▶ [Work to be completed]:
Please repeat all the entries. Nothing may differ.
Supplied material: Begin
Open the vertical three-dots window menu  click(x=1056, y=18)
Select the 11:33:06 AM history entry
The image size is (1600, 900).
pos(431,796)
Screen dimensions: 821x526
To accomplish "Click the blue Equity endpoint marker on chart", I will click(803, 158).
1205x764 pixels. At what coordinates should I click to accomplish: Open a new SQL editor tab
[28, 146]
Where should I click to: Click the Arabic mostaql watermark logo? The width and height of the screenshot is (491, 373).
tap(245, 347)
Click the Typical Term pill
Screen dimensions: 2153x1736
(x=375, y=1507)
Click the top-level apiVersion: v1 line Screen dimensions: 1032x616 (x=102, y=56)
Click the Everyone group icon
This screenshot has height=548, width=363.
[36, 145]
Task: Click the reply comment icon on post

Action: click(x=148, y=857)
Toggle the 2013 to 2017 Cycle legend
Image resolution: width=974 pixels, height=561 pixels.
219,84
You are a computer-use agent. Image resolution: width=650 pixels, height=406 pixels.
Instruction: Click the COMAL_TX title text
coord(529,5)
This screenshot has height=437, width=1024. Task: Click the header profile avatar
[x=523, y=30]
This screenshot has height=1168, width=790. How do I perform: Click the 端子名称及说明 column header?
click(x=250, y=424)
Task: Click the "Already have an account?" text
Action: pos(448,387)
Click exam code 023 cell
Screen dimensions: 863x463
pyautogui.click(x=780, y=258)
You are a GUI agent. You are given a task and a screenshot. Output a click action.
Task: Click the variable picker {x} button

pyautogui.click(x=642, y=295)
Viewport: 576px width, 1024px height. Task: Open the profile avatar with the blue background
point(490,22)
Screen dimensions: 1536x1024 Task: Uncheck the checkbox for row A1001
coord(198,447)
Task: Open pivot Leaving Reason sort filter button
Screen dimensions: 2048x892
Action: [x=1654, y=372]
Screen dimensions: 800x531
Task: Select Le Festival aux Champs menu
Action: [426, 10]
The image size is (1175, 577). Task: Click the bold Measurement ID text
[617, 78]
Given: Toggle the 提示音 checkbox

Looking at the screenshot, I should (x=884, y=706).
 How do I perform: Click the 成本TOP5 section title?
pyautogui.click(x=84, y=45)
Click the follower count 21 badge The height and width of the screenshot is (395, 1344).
Supplied material: End
▶ [Result of the task]:
Open the vertical three-dots window menu  click(x=1056, y=18)
Select the 11:33:06 AM history entry
The image size is (1600, 900).
pos(431,796)
Screen dimensions: 821x526
To accomplish "Click the blue Equity endpoint marker on chart", I will click(803, 158).
1205x764 pixels. At what coordinates should I click to accomplish: Open a new SQL editor tab
[28, 146]
Where should I click to: Click the Arabic mostaql watermark logo? The width and height of the screenshot is (491, 373).
tap(245, 347)
Click the Typical Term pill
Screen dimensions: 2153x1736
(x=375, y=1507)
Click the top-level apiVersion: v1 line Screen dimensions: 1032x616 (x=102, y=56)
Click the Everyone group icon
This screenshot has height=548, width=363.
[36, 145]
Task: Click the reply comment icon on post

Action: click(x=148, y=857)
Toggle the 2013 to 2017 Cycle legend
Image resolution: width=974 pixels, height=561 pixels.
219,84
You are a computer-use agent. Image resolution: width=650 pixels, height=406 pixels.
Instruction: Click the COMAL_TX title text
coord(529,5)
This screenshot has height=437, width=1024. Task: Click the header profile avatar
[x=523, y=30]
This screenshot has height=1168, width=790. How do I perform: Click the 端子名称及说明 column header?
click(x=250, y=424)
Task: Click the "Already have an account?" text
Action: pos(448,387)
Click exam code 023 cell
Screen dimensions: 863x463
pyautogui.click(x=780, y=258)
You are a GUI agent. You are given a task and a screenshot. Output a click action.
Task: Click the variable picker {x} button

pyautogui.click(x=642, y=295)
Viewport: 576px width, 1024px height. Task: Open the profile avatar with the blue background
point(490,22)
Screen dimensions: 1536x1024 Task: Uncheck the checkbox for row A1001
coord(198,447)
Task: Open pivot Leaving Reason sort filter button
Screen dimensions: 2048x892
Action: [x=1654, y=372]
Screen dimensions: 800x531
Task: Select Le Festival aux Champs menu
Action: [426, 10]
The image size is (1175, 577). Task: Click the bold Measurement ID text
[617, 78]
Given: Toggle the 提示音 checkbox

Looking at the screenshot, I should (x=884, y=706).
 How do I perform: Click the 成本TOP5 section title?
pyautogui.click(x=84, y=45)
Click the follower count 21 badge The height and width of the screenshot is (395, 1344).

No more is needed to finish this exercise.